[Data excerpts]
_ _ _ _ _ _ _

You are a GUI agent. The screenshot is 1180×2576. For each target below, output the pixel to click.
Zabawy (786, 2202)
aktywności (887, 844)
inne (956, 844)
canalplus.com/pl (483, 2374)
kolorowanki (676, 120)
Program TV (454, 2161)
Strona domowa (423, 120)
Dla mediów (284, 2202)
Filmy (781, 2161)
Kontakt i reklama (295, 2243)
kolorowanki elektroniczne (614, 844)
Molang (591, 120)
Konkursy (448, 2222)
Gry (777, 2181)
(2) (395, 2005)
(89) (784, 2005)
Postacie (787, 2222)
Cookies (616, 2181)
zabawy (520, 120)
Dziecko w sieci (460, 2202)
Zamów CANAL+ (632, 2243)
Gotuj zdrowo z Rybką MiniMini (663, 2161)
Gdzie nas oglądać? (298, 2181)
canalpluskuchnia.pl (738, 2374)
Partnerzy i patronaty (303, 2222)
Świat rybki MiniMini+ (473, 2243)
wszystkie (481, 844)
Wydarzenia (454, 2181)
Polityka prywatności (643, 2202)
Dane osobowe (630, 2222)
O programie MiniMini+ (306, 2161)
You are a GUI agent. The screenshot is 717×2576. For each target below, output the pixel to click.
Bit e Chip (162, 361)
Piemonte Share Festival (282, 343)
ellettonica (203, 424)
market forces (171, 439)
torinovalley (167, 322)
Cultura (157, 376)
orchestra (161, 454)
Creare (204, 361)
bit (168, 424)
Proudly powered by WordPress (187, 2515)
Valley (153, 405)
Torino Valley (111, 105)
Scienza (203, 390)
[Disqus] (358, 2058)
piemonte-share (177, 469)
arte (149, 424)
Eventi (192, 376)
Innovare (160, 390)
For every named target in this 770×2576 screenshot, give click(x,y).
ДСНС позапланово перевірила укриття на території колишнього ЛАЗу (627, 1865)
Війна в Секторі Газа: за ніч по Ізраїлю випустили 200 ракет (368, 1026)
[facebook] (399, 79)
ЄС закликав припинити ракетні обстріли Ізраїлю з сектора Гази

_ _ _ _ _ _ _

EXERCISE -
Retype only the stretch of lines above starting at the one with "Konkursy (448, 2222)" and stopping at the one with "O programie MiniMini+ (306, 2161)", exactly as written, with both kept.

EXPECTED OUTPUT -
Konkursy (448, 2222)
Gry (777, 2181)
(2) (395, 2005)
(89) (784, 2005)
Postacie (787, 2222)
Cookies (616, 2181)
zabawy (520, 120)
Dziecko w sieci (460, 2202)
Zamów CANAL+ (632, 2243)
Gotuj zdrowo z Rybką MiniMini (663, 2161)
Gdzie nas oglądać? (298, 2181)
canalpluskuchnia.pl (738, 2374)
Partnerzy i patronaty (303, 2222)
Świat rybki MiniMini+ (473, 2243)
wszystkie (481, 844)
Wydarzenia (454, 2181)
Polityka prywatności (643, 2202)
Dane osobowe (630, 2222)
O programie MiniMini+ (306, 2161)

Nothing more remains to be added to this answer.